Mad, you know, like someone within your family.
Yeah, like either my mom felt like it wasn't represented right or my dad did, or you know, like it was just kind of that was actually a really hard thing for me to be honest.
You know, when people ask me about you, a lovely person, super talented, best singer in the world. But I also say, if they press for more details, I think you're the sanest artist I know because I don't think you're trying to fill some huge hole in your soul by in a quest for fame. I think you do music for all the right reasons, and if you can't do it for the right reasons, you'd walk away. I don't see you sitting up strategizing about marketing or the brand late at night or anything. Can you relate to that?
Yeah, I don't think I think about it that way. But I think also because the first record was so bananas. I don't have to and I know that I don't quite want that. Again, I don't like this new record I'm so excited about and it's like, you know, I want people to hear it. I don't want it to just go unnoticed. But I don't think I would want it to be like my first record ever.
Again, that was just too much. It was also really nice, but it was just like.
H and with social media now, it's just like you don't want to you don't want to get all in that, you don't want to get too deep in.

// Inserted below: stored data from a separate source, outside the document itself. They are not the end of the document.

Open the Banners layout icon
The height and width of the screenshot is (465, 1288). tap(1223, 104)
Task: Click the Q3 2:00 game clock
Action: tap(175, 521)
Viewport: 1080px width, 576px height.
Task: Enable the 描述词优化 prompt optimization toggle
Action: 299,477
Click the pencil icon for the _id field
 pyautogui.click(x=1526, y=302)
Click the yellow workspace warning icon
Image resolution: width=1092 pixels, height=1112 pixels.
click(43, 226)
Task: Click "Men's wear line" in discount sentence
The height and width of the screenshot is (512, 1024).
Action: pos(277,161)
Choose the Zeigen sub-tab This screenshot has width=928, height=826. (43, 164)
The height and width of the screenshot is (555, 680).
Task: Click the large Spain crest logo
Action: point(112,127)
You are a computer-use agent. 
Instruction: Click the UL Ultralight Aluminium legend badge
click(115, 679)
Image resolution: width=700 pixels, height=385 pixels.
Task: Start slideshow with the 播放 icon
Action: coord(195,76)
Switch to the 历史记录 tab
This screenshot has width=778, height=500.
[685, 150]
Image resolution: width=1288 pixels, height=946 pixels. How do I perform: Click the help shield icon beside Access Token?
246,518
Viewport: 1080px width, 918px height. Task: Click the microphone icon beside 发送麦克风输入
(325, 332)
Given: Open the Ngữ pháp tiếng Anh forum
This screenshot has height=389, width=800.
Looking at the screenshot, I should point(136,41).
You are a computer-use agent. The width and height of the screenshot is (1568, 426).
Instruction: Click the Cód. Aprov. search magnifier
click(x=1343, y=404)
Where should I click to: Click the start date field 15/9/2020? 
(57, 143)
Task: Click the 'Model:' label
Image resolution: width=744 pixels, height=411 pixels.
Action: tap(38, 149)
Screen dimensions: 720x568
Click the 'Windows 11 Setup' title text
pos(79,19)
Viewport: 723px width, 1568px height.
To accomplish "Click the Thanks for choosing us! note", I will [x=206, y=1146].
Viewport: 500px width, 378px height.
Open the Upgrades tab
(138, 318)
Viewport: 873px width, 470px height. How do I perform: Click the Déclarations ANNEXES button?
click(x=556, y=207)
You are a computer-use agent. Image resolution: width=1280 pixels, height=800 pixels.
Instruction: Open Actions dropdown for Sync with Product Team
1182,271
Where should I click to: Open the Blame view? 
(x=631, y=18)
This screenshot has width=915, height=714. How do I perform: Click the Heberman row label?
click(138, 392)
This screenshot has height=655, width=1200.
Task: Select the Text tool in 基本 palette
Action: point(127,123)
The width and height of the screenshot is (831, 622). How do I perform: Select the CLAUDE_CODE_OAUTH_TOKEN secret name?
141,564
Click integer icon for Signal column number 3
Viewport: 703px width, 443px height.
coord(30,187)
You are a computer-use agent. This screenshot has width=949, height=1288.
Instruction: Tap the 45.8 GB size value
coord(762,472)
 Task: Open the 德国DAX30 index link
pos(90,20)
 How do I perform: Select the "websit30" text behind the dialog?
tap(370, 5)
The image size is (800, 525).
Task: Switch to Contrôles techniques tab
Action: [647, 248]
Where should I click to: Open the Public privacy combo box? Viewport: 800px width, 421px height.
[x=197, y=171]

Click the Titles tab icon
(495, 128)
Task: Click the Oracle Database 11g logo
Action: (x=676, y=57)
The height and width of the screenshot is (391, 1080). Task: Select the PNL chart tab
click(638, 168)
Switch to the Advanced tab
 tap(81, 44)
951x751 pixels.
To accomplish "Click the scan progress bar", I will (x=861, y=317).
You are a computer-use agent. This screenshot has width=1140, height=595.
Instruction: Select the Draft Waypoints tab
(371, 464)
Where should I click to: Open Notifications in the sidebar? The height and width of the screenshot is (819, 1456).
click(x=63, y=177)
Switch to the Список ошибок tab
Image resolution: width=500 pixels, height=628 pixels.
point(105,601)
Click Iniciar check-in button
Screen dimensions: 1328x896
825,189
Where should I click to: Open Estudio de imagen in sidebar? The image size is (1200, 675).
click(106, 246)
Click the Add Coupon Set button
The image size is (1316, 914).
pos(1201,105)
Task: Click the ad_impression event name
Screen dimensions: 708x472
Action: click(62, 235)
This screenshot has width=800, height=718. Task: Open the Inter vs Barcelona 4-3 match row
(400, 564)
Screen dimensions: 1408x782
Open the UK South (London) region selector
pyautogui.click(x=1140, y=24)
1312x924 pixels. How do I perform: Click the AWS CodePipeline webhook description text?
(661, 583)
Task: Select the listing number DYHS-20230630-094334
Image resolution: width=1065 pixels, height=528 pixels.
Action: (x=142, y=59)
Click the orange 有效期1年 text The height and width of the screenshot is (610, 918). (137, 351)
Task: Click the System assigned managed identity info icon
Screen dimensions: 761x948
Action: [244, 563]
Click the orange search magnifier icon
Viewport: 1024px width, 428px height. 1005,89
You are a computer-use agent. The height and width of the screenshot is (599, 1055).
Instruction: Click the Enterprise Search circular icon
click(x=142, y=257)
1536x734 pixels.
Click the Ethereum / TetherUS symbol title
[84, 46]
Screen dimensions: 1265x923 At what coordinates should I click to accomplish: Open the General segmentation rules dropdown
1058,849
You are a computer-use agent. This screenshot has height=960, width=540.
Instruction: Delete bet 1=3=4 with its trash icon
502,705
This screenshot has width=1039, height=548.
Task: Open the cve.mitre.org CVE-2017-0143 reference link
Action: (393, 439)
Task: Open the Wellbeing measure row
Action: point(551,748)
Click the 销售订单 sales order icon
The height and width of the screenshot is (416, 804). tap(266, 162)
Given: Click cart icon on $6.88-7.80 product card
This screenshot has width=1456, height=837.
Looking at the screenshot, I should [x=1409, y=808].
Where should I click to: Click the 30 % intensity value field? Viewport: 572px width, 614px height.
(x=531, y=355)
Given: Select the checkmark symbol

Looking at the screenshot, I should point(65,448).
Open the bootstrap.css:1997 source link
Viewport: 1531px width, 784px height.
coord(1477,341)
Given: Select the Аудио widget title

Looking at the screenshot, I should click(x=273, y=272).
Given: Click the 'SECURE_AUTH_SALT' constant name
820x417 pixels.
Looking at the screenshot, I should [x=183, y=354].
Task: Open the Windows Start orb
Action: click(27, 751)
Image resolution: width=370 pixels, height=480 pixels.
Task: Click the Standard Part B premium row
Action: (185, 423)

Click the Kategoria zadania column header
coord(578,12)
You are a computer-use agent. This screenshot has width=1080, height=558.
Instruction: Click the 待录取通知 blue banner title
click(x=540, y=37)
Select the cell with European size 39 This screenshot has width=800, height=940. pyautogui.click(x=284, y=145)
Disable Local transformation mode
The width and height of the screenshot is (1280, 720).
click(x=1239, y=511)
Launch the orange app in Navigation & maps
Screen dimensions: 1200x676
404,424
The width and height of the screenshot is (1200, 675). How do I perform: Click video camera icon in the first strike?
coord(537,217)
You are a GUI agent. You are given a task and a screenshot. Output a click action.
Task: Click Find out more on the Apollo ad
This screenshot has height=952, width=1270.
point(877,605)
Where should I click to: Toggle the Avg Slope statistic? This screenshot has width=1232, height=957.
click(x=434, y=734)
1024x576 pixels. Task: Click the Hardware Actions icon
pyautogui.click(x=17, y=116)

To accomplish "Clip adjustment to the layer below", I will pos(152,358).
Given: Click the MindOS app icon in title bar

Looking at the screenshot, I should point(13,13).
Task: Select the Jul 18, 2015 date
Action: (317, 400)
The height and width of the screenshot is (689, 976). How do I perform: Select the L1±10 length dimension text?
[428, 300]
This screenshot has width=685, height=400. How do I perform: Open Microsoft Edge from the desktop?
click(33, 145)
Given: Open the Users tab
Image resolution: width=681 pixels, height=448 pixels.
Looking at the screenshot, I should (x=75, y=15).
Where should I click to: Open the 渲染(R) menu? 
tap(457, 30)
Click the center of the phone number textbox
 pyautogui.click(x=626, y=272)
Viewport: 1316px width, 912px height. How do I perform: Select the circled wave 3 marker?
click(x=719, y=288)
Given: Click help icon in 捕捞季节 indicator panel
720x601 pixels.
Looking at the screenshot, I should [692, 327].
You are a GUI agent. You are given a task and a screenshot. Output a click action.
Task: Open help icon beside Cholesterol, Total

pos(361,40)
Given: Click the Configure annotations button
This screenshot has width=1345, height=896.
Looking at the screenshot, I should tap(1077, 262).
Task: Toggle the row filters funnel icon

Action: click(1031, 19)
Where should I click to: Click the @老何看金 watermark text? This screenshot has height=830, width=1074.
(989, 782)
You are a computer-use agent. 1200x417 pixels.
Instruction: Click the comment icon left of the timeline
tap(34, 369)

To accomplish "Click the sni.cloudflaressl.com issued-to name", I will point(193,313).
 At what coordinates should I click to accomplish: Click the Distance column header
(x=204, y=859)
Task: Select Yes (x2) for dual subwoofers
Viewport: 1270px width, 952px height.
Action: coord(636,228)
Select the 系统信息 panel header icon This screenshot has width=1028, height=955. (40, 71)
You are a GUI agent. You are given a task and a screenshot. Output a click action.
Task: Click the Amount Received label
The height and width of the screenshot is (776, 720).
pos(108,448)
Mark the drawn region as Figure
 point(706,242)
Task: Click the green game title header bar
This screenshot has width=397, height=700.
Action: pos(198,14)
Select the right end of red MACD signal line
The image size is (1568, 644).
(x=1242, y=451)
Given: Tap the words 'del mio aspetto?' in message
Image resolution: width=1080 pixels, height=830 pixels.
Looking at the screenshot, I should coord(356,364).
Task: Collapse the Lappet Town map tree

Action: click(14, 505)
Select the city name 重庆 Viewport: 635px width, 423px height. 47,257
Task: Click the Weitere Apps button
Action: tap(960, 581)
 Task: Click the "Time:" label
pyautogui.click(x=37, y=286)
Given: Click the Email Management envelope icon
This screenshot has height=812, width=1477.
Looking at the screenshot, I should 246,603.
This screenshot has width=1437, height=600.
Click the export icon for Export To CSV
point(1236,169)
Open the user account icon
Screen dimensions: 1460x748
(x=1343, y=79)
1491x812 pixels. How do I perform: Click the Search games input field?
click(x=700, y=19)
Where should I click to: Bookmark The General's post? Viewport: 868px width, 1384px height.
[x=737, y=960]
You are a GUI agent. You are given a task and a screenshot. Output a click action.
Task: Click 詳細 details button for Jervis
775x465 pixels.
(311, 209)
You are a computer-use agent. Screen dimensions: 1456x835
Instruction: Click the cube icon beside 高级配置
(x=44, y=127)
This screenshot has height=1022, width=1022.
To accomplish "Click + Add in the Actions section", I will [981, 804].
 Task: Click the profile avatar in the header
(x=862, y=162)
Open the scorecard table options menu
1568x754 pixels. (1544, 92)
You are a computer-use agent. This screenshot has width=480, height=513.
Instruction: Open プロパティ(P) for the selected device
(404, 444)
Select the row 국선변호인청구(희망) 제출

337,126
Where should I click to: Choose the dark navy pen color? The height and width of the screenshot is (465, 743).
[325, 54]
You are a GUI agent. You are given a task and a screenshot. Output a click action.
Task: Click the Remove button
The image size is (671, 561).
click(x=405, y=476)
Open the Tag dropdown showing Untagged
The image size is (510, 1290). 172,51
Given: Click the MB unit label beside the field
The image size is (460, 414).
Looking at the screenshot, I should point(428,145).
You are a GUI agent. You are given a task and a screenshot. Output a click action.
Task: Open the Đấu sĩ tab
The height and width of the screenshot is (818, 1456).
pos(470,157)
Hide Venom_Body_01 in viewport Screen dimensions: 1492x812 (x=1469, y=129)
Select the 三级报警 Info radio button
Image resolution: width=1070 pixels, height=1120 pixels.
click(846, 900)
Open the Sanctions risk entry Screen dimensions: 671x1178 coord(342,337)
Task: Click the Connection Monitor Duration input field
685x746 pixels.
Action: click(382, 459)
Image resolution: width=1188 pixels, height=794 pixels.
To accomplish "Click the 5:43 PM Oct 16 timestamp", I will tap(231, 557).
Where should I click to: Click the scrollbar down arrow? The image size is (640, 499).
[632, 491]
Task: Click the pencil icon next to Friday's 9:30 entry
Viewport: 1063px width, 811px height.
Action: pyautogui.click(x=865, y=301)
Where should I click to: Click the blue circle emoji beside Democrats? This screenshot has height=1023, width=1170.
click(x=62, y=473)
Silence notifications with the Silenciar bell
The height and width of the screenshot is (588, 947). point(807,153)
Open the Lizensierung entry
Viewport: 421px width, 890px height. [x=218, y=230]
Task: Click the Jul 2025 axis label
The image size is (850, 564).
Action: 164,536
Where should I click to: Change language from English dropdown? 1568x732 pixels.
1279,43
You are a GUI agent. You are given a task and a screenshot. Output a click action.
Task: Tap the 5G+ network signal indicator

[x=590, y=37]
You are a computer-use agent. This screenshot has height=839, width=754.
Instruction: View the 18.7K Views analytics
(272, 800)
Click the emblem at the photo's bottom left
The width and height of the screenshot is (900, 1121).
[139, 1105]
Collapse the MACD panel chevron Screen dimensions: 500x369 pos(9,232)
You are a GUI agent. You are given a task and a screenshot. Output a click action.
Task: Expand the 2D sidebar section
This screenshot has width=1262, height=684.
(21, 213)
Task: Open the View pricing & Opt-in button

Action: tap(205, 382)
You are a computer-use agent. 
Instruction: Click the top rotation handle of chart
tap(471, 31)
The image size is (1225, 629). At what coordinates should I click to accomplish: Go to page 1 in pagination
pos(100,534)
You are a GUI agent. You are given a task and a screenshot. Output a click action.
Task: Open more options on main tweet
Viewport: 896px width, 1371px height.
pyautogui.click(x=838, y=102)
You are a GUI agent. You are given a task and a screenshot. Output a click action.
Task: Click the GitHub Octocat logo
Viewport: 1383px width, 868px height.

How long did it take to find a stable ground after all that, to think this is this is where I land, this is who I am, this is what I'm willing to do, this is what I'm not willing to do.
I don't know.
I think I found it quickly in a lot of ways, and it took a long time in other ways. I think I was very stubborn, so I definitely got comfortable with saying no. But I also was excited to try everything, you know, like sample everything that was put in front of me.
I was.
I got to play with all kinds of people, and you know, it was amazing.
Was the stubbornness, you having boundaries and knowing your boundaries, or was your stubbornness was it more of a youthful both?
Probably both.
My mom is a very strong woman, and I learned a lot about that and how to be like that.
In the best way. But I also think I was just young and extra.
Mom was a concert promoter.
That's how she met my dad. She wasn't when I was born. I don't think she was anymore.
But I've been that at any point. To be a woman in that era doing any amount of concert promoting for endy amount of time, I imagine, Yeah, she learned how to throw a weight around, you know.
I mean, have you met my mom. Yeah, she's a strong woman. I mean she doesn't she You might be intimidated by her. And you're tall.
She's tall, you know, Like I was just like a strong tall lady. So and I'm short, but I still have some of her spirit.
I think I was.
I think I was just very rigid in what I didn't want, you know. I remember early on the label wanted me to do a remix I don't know why, to get it to pop radio or something, and I was like, that's ridiculous.
That's not a musical reason. And I didn't like the remix.
That they gave me, and so I was like no, and guess what, it somehow made it on pop radio anyway.
But like now I'm.
Into that if it's for an artistic reason, it just wasn't. Then it was for the wrong reason.
I want to go back real quick, because you mentioned earlier writing come Away with Me. It was like the first song.
You wrote after the college day, no high school.
High school. Right in high school, I forgot that it's amazing a synth or it's crazy. Do you do you remember writing it? You remember that night, remember what inspired and how you felt?
And yeah, I came home from the living room seeing all my friends play, and I just sat in my tiny little bedroom and I played the five chords I knew and it came out really fast. And I didn't have a voice recorder or anything, and we didn't have cell phones yet, and so I wrote it in my notebook and I wrote the chord changes above it. And being the theory nerd I had, I had taken theory classes since I was in second grade for some reason. That's this kind of piano lessons I took, so I know how I knew how to notate like the numbers of the.
The chord, you know.
I was like one, two, three, one, six, five three, what, you know, Like I nerd it out. But I and I did that and I went to sleep, and then the next morning I was like, oh my god, I hope I remember that.
What was that?
Then?
I just was together. Yeah, I think it's a little different. It was a little different than what I had originally come up with. And I will never know.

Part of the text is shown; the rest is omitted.